— Work instructions —
Scan the material for the word "computer", then return every line where it appears.

<<<<

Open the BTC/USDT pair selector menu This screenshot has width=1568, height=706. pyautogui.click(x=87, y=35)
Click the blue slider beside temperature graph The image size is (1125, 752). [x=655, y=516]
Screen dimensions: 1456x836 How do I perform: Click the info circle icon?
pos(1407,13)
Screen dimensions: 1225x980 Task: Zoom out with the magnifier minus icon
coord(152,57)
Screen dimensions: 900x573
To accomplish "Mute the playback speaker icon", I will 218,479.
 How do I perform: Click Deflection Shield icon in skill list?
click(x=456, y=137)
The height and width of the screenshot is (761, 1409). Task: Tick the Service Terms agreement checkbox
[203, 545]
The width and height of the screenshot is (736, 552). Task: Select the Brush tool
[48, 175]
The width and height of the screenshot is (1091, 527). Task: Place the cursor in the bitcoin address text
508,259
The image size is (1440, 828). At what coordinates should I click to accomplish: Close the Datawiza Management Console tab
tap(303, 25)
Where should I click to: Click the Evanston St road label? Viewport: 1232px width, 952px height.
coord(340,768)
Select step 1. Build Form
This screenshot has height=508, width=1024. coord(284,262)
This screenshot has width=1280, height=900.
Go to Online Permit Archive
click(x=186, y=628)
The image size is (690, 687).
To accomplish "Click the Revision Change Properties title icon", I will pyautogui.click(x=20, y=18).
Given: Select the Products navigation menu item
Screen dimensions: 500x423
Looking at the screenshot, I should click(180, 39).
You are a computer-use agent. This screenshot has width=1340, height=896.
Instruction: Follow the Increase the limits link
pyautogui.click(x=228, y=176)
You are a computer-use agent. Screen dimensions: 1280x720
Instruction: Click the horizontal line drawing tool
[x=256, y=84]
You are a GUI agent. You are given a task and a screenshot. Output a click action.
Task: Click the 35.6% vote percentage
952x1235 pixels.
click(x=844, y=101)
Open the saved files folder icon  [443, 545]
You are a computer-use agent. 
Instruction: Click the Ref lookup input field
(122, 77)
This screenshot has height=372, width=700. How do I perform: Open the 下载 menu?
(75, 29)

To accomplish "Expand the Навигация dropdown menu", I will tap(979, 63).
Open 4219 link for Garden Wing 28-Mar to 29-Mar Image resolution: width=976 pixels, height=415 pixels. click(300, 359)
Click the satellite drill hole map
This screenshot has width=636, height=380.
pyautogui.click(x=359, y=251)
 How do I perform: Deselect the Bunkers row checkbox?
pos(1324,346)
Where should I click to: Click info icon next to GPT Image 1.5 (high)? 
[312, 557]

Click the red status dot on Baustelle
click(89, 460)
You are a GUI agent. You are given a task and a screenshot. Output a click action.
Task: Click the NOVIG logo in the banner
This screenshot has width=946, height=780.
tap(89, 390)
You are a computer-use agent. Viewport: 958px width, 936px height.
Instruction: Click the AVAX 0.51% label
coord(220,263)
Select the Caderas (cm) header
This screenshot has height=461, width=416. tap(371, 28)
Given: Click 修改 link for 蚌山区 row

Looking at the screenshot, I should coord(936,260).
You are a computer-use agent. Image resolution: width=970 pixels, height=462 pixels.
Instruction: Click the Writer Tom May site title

>>>>

— Task response —
You are a computer-use agent. This screenshot has width=1340, height=896.
You are a computer-use agent. Screen dimensions: 1280x720
You are a computer-use agent. 
You are a computer-use agent. Viewport: 958px width, 936px height.
You are a computer-use agent. Image resolution: width=970 pixels, height=462 pixels.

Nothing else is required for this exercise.